I am remembering the bay gelding racehorse that I couldn’t care f9r when I was 14. And that I wrote a poem about him when I started writing again after Ian was born.

this is by way of apology. To Alex and the people who hold him dear. We just weren’t connecting right. This was my responsibility. My family and how they were lousing us up was on me. That is how I felt. It was horrifying to me what I was watching go down when we first met and how they were pulling the wool over his eyes and how they were influencing him ill.

then we left the state and got away from them and it was sort of okay, we got to see Southern California. I loved this person so dearly. I fell into a penitential state over the movie that I was drawn to see about the Texas serial killer who turned himself into a police station and confessed all his crimes. It is a horrible movie. A week later I found out I was pregnant for the fourth child and knew to keep the baby.

Next thing I knew we were back East in Buffalo with the baby and the sex wasn’t working any more.

The John’s Hopkins psych ward needed to address this among other things and didn’t touch anything whatsoever about the relationship.

As I have said, I felt he was a superior being regardless of gripes I may have had and I needed help with my family and their negative attitude.

I am reminding myself of my favorite quote from St. John of the Cross: “There is no lost time in Jesus. Jesus keeps time in perfect justice because of Love.”

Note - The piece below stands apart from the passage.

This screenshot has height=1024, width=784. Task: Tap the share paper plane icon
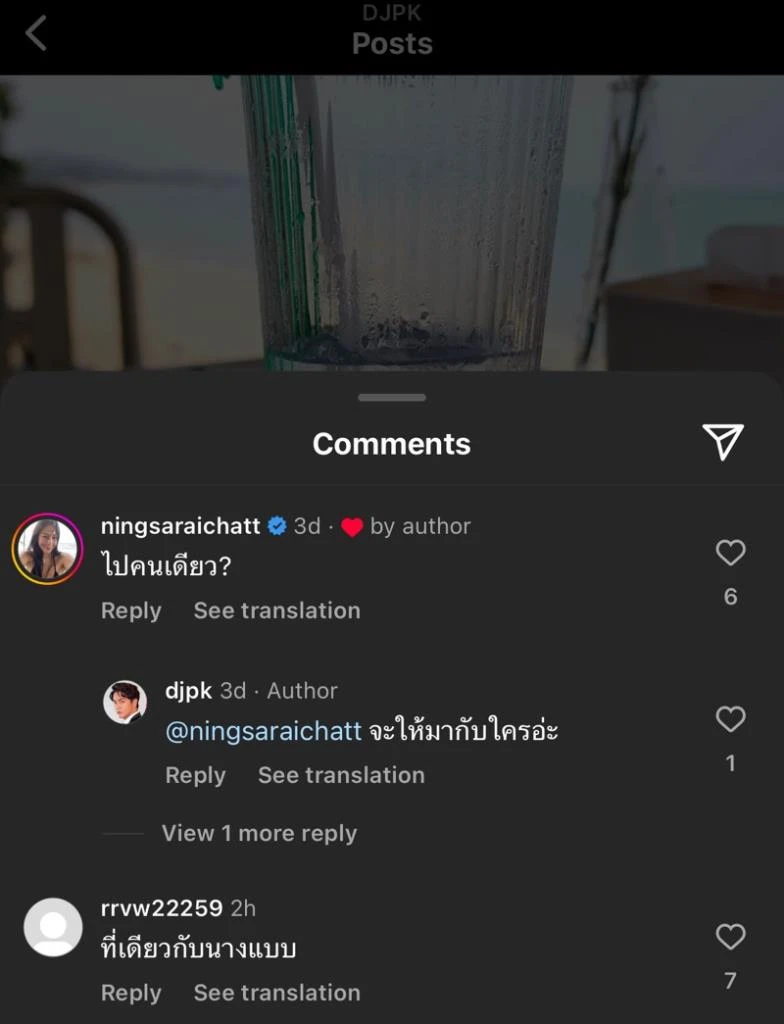tap(722, 441)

Today, I no longer have a husband. But I have a beautiful son to remind me of the love I had for Alex before the malpractice by Lipsey at Hopkins queered us and soured him and thrust us headlong into a violent journey into a maelstrom in South Florida we are still trying to collect us from today.

Hopkins will pay.

likewise, aliens such as I have experienced them are superior beings by a factor of 4 and the only possible response has been Love.